* EXERCISE A
Reproduce the passage on the drag racing team word for word, in full.

The team had a great two-year run, winning the 1979 NHRA Division 2 Top Fuel crown and divisional events in Gainesville and Reading, scoring breakthrough victories at the 1979 IHRA Pro Am Nationals and 1980 Winston Spring Finals, and runner-upping at the 1979 Dixie Nationals.
“It’s funny because Jim and Alison liked to drive home from the races Sunday night, and I was already used to that kind of schedule,” he said. “Jim had to be home to mow the grass and feed the cows, so Alison and I would work on the car together."
Much to his disappointment, the Lees let Hilton go during the winter prior to the 1981 season. ‘’I felt like we were right on the verge of winning an NHRA national event, but they told me they wanted to go in a different direction with a new driver,” he recalled. They replaced him with Butch Osmon, who carried them to their first (and only) NHRA national event final later that year at the Springnationals.

* EXERCISE B
Take the stretch of the records from the line containing "Task: Click the round" through the end of the records, and write it out again with "round" renamed to "circular", changing nothing else. Leave the pictures out.

* MATERIAL PROVIDED
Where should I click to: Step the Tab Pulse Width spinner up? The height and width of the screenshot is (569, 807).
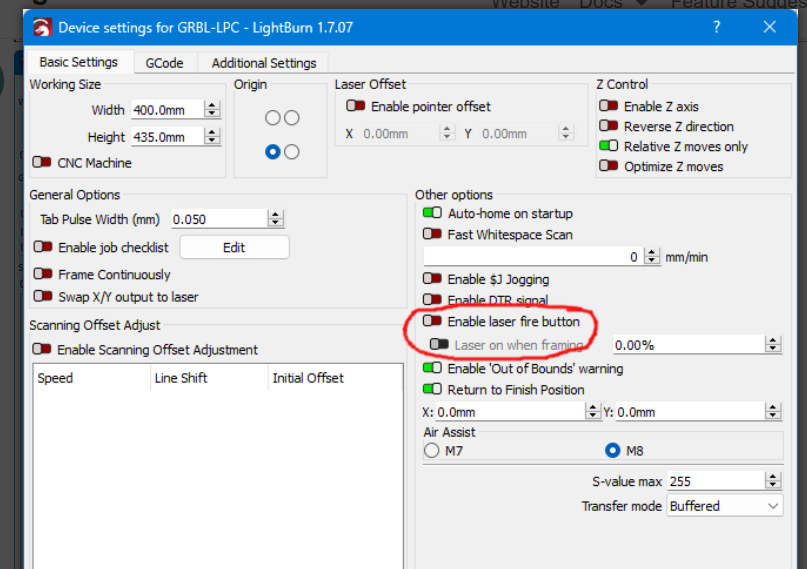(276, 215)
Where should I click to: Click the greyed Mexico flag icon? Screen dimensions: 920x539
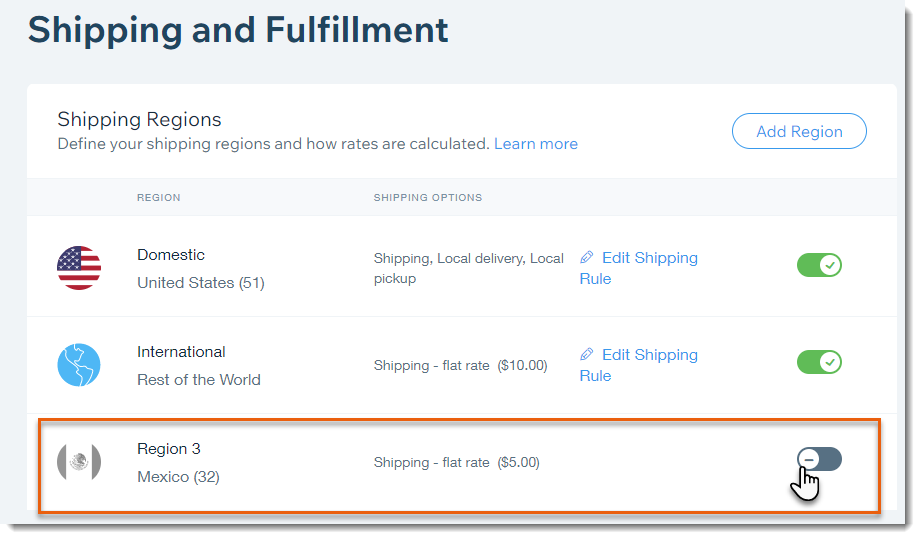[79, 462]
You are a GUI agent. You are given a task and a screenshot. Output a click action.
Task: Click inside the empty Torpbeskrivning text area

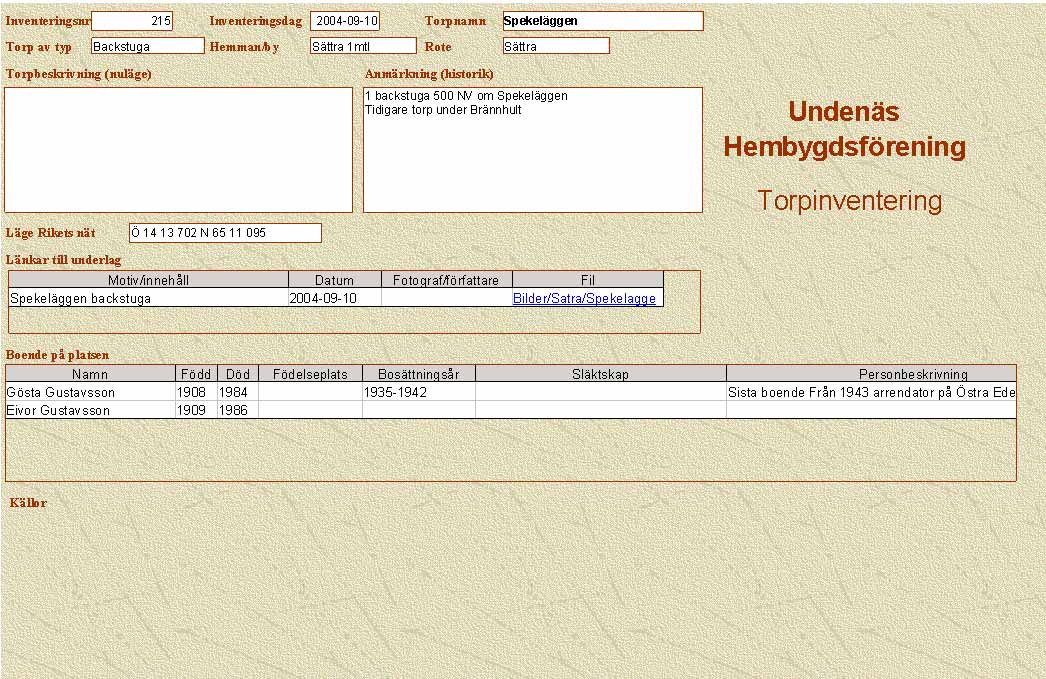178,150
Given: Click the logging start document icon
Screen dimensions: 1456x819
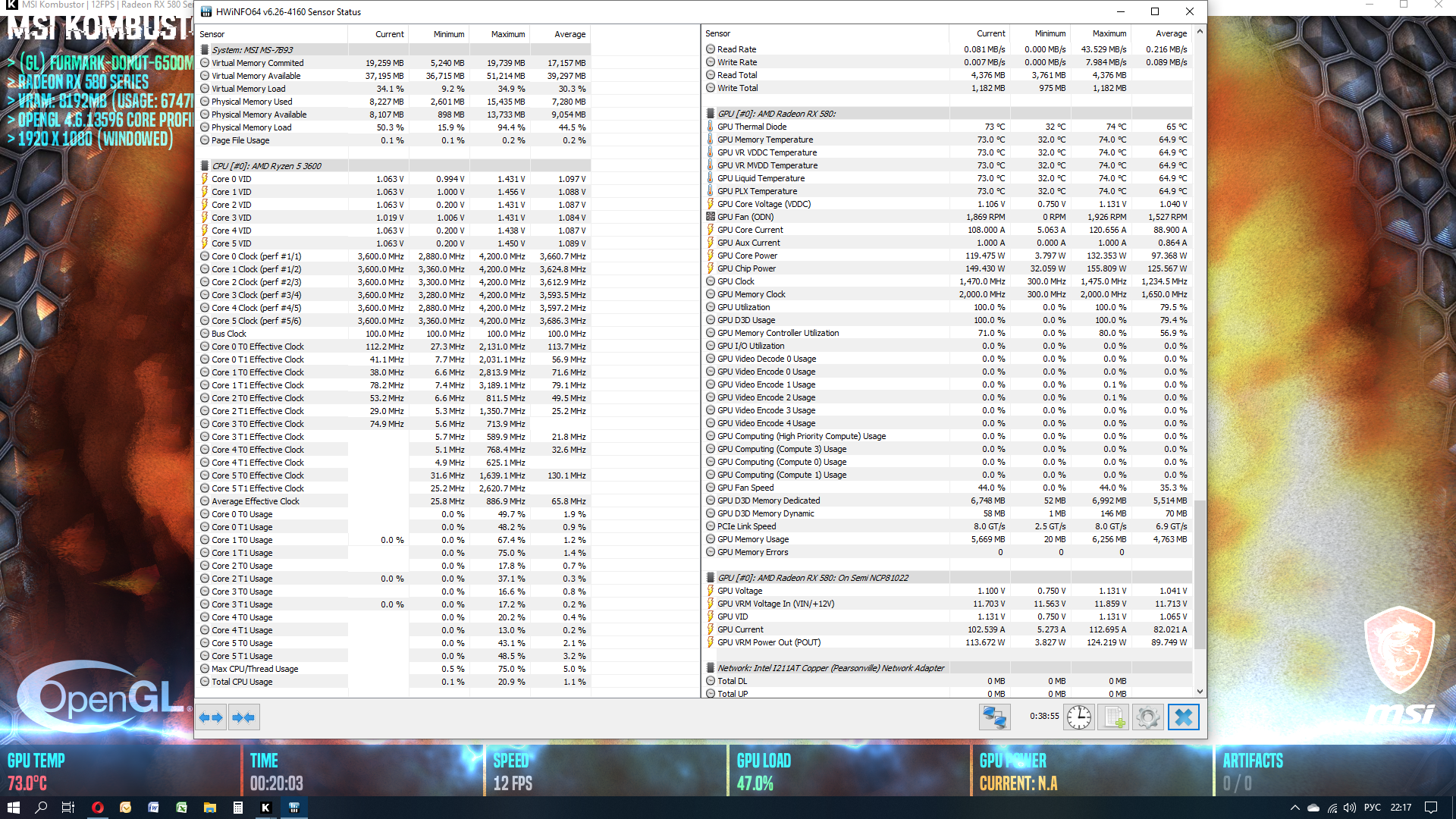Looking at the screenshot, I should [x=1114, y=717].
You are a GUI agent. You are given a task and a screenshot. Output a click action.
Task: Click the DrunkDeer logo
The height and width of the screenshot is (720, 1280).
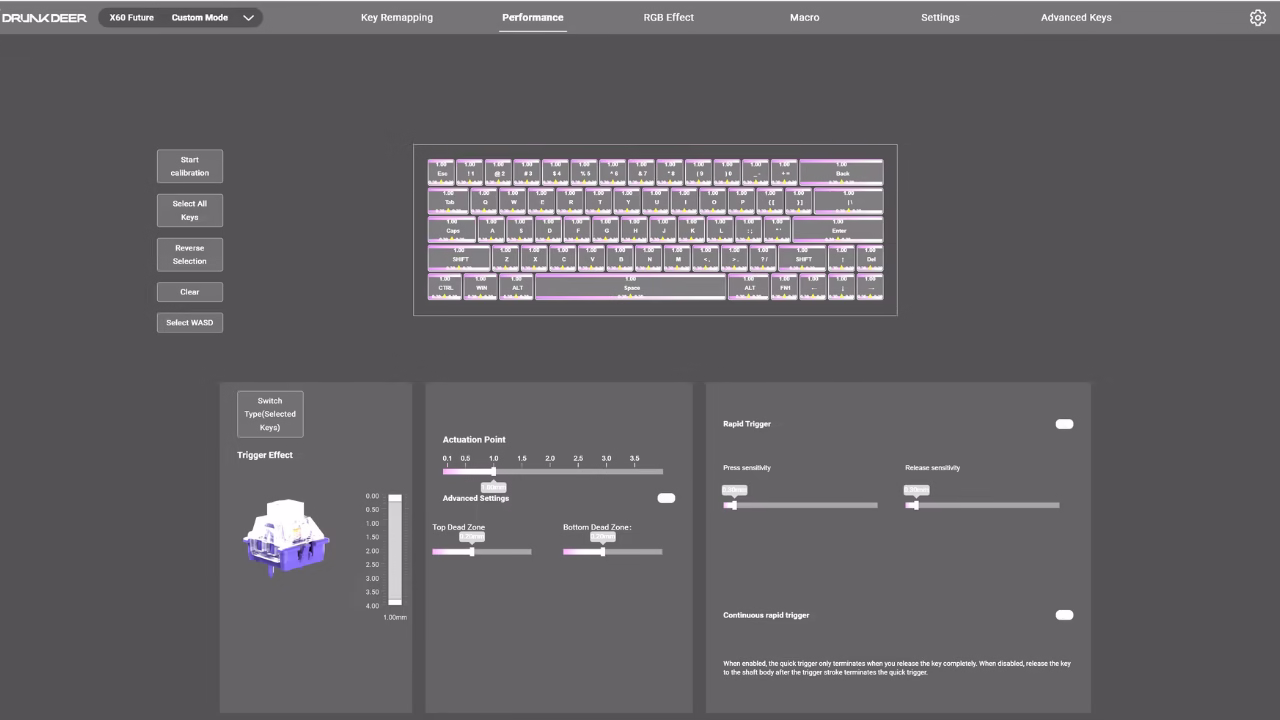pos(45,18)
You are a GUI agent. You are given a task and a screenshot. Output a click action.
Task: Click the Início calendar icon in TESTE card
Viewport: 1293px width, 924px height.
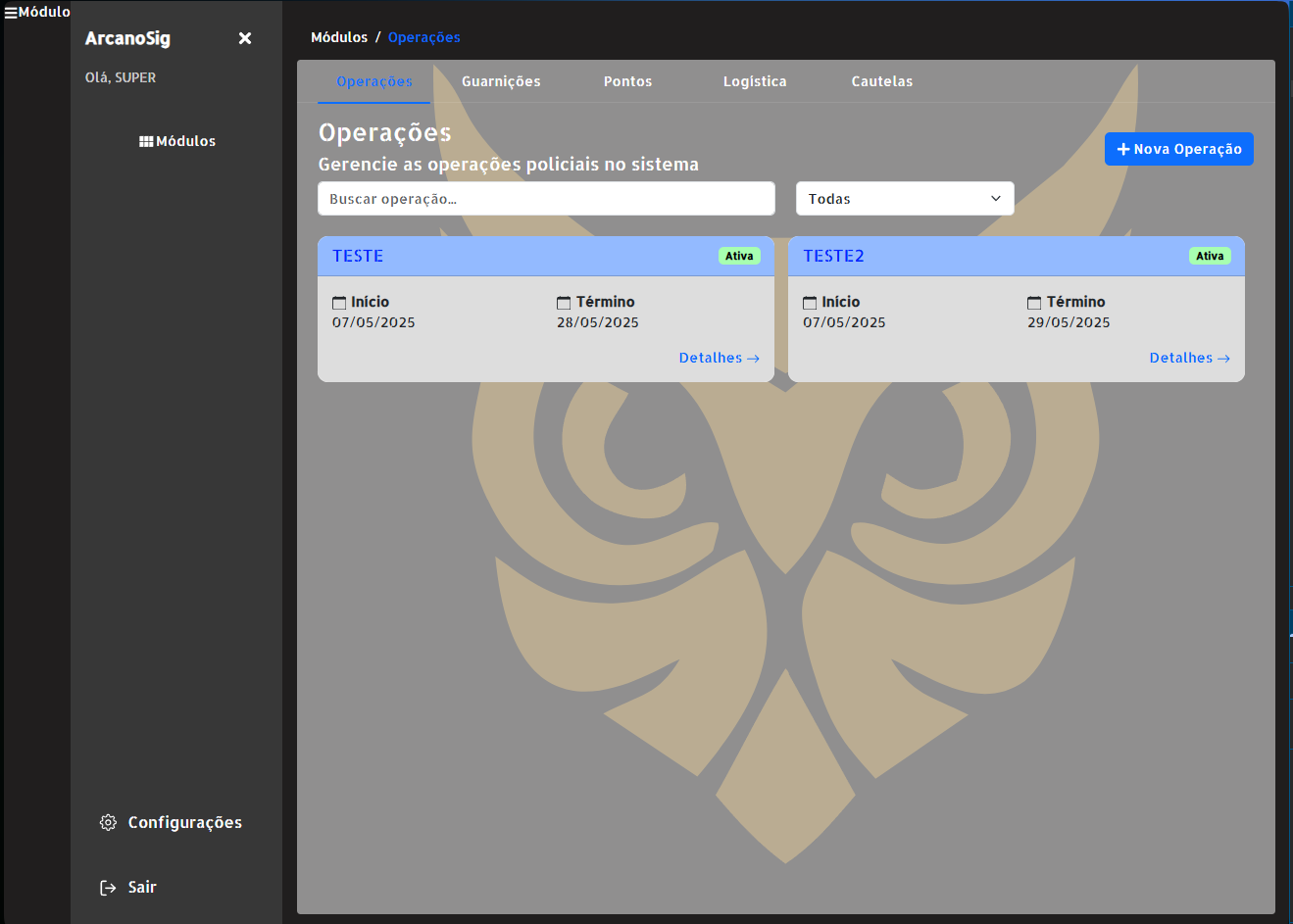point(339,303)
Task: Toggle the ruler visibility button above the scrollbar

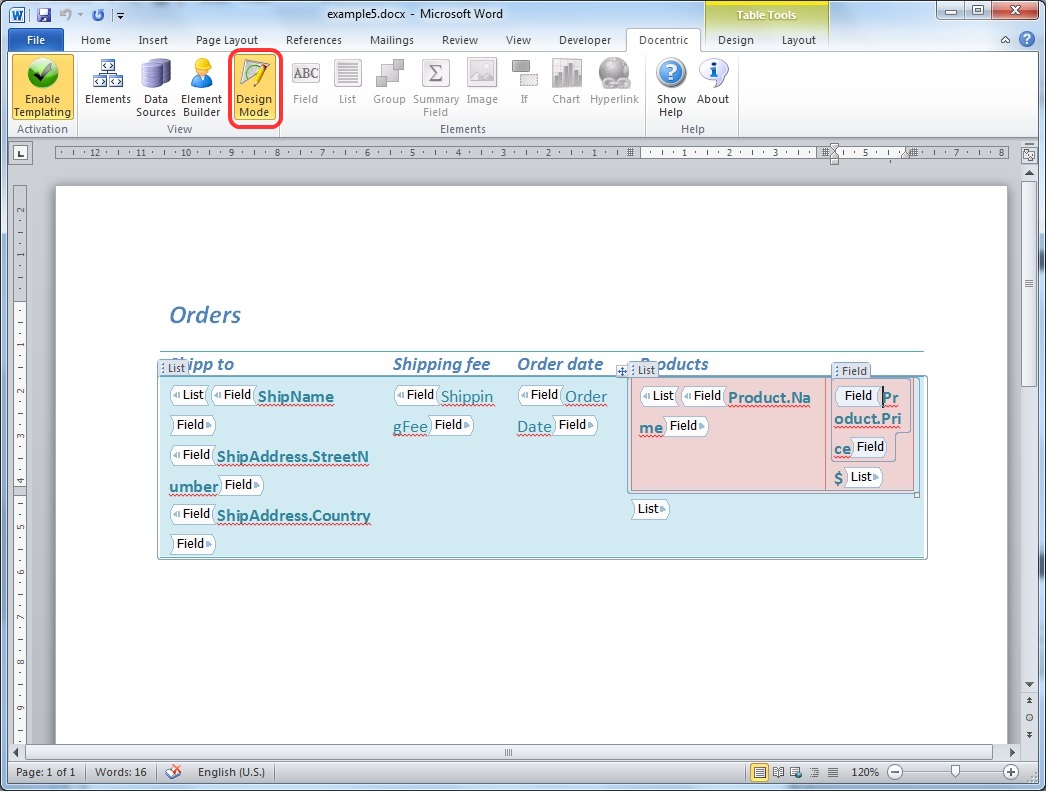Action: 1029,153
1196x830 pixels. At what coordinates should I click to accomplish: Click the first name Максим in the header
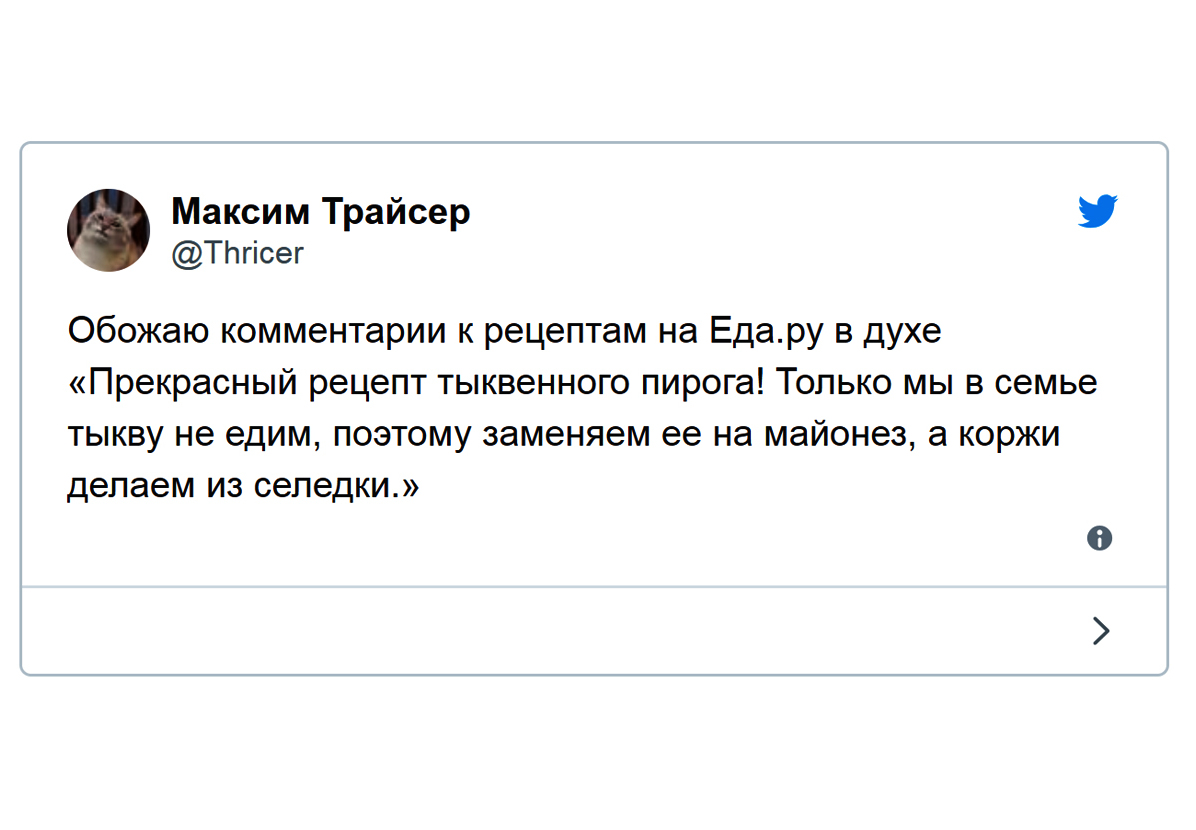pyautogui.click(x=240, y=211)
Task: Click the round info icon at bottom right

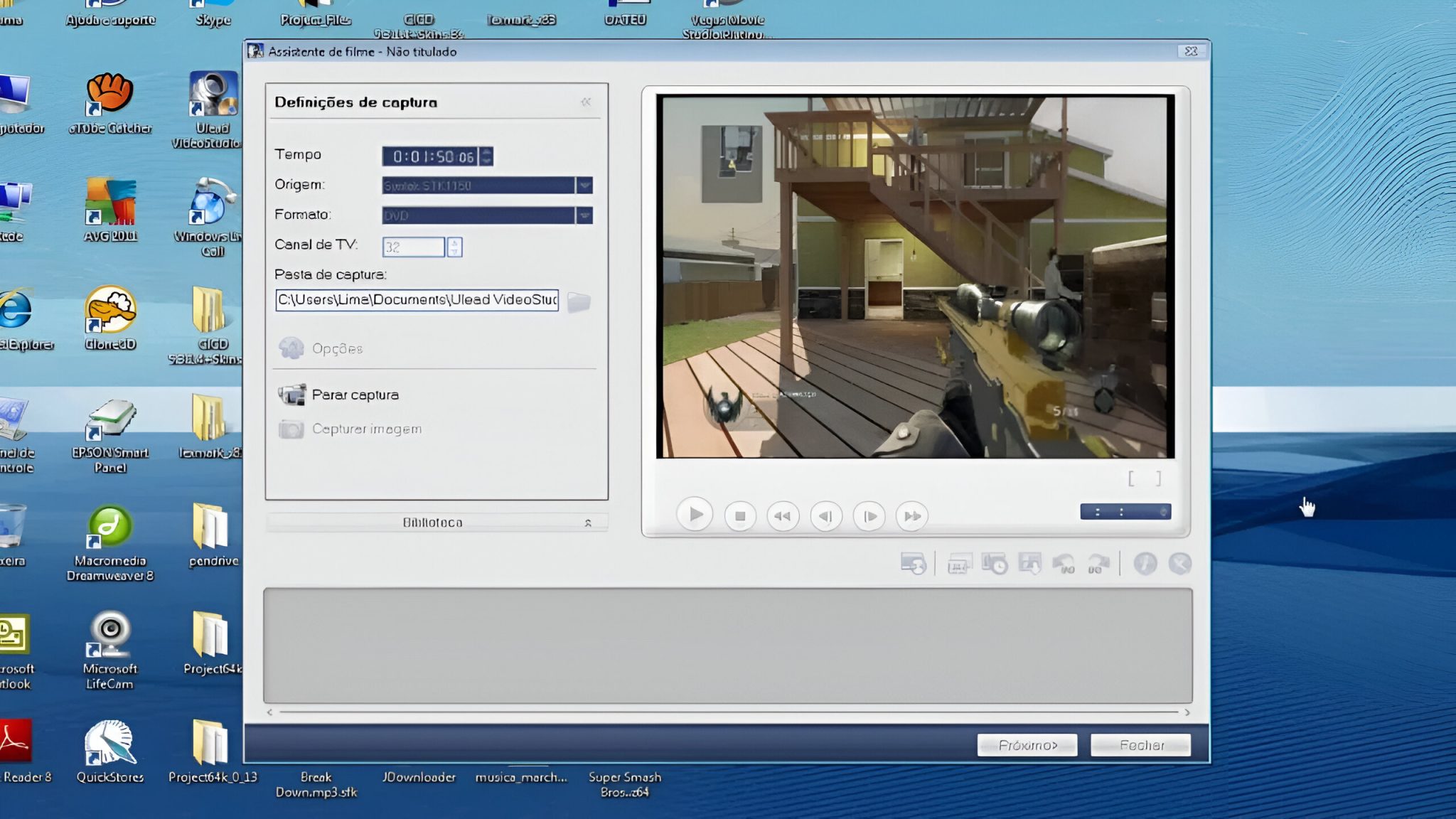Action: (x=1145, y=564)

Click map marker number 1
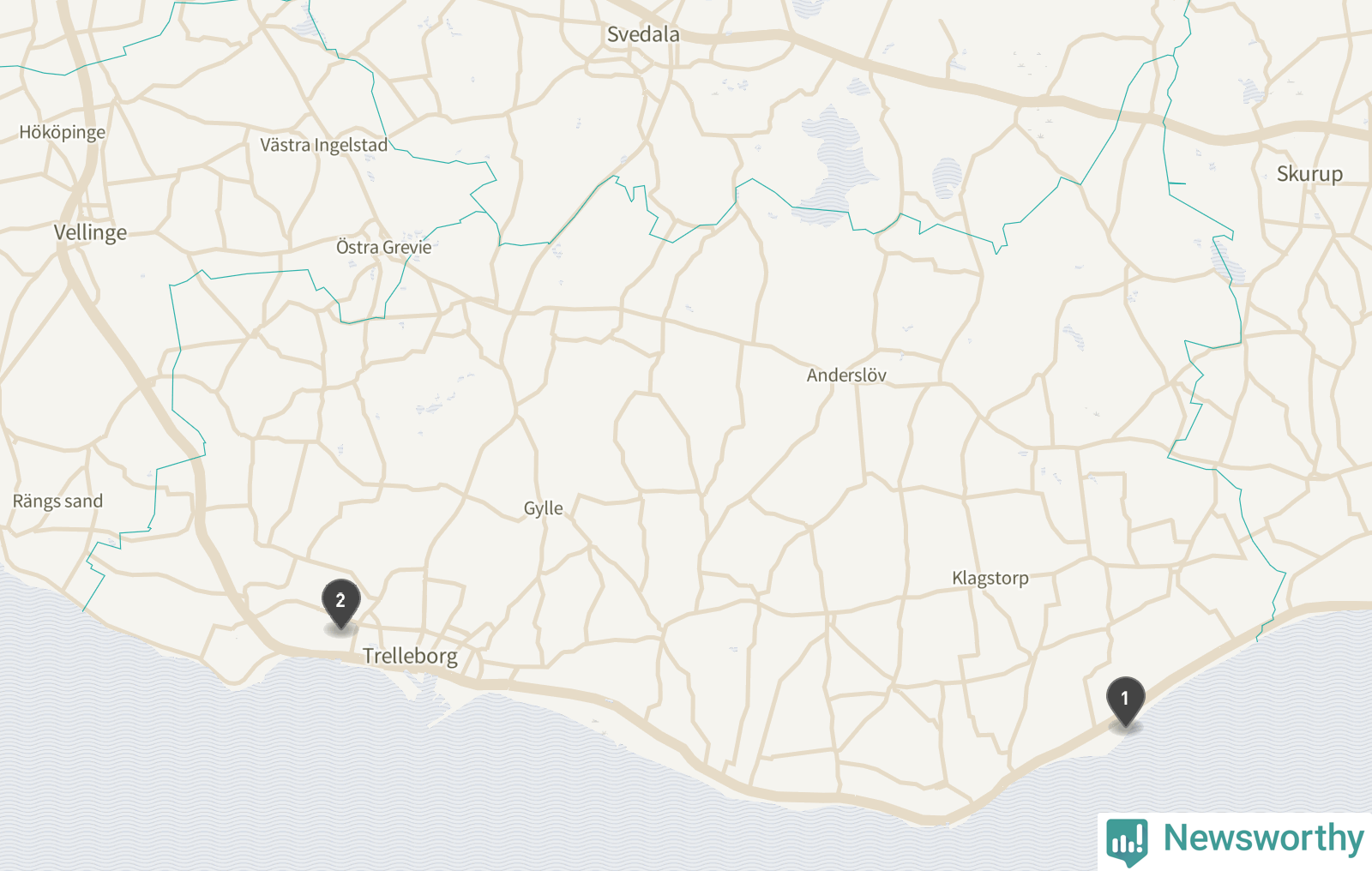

* EXERCISE OUTPUT A
The team had a great two-year run, winning the 1979 NHRA Division 2 Top Fuel crown and divisional events in Gainesville and Reading, scoring breakthrough victories at the 1979 IHRA Pro Am Nationals and 1980 Winston Spring Finals, and runner-upping at the 1979 Dixie Nationals.
“It’s funny because Jim and Alison liked to drive home from the races Sunday night, and I was already used to that kind of schedule,” he said. “Jim had to be home to mow the grass and feed the cows, so Alison and I would work on the car together."
Much to his disappointment, the Lees let Hilton go during the winter prior to the 1981 season. ‘’I felt like we were right on the verge of winning an NHRA national event, but they told me they wanted to go in a different direction with a new driver,” he recalled. They replaced him with Butch Osmon, who carried them to their first (and only) NHRA national event final later that year at the Springnationals.

* EXERCISE OUTPUT B
Task: Click the circular info icon at bottom right

Action: (x=1145, y=564)

Click map marker number 1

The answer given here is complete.